[DIRECTIVES]:
a) According to the ICE connectivity passage below, what does each WebRTC client issue after receiving a STUN binding request during the connectivity check phase?
b) Rewrite the ICE connectivity passage below starting with "In the end, both" and going on through "of using relay.", with "portal" replaced by "dashboard".
c) Please summarize the ICE connectivity passage below in two sentences.

[DOCUMENT]:
-- BEGIN --

The action of checking the connectivity of the ICE candidate pair here is to send a STUN binding request. For exmaple, A sends a STUN binding request for each ICE candidate pair. If the ICE candidate pair can be connected in one direction, B will receive the request, and B will send a STUN binding response on the corresponding channel. This connectivity check will be done on both sides of the call, that is, B will also send a request and wait for A’s response. In order to distinguish it from the previous STUN binding request that interacts with STUN, I prefer to refer to the STUN binding request in the connectivity checks as peer-to-peer STUN binding request.

In the connectivity check phase, each WebRTC client will issue a STUN binding response after receiving the STUN binding request. The STUN binding request & response here is used to detect the connectivity of the candidate pair, but the values of the STUN binding request and STUN binding response used in the stage of collecting the local ICE candidates are reused. Don’t confuse the STUN binding request here with the STUN binding request for interacting with STUN when collecting ICE candidates.

In the end, both parties will select the candidate pair with the best quality for data transmission. The ICE Candidate Change seen in the portal of our call history record platform is the candidate pair nominated by both parties. Therefore, as long as the word “relay” does not appear in it, it means that relay is not used and the call use P2P connection.

The figure below is a typical record of using relay.

-- END --

[SUPPLIED DATA]:
-- BEGIN --

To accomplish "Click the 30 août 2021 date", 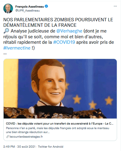I will pyautogui.click(x=26, y=147).
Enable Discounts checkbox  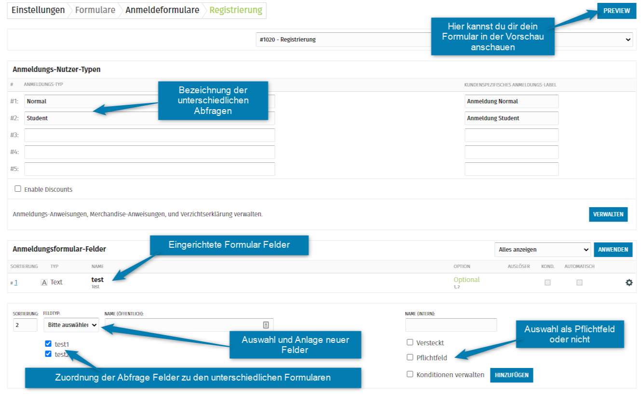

-- END --

[FINAL ANSWERS]:
a) A STUN binding response.

b)
In the end, both parties will select the candidate pair with the best quality for data transmission. The ICE Candidate Change seen in the dashboard of our call history record platform is the candidate pair nominated by both parties. Therefore, as long as the word “relay” does not appear in it, it means that relay is not used and the call use P2P connection.

The figure below is a typical record of using relay.

c) Both sides of a WebRTC call check each ICE candidate pair by sending peer-to-peer STUN binding requests and answering with STUN binding responses, which should not be confused with the STUN exchange used when collecting ICE candidates. Both parties then select the candidate pair with the best quality for data transmission, and if the word "relay" does not appear in the ICE Candidate Change on the call history record platform, the call used a P2P connection.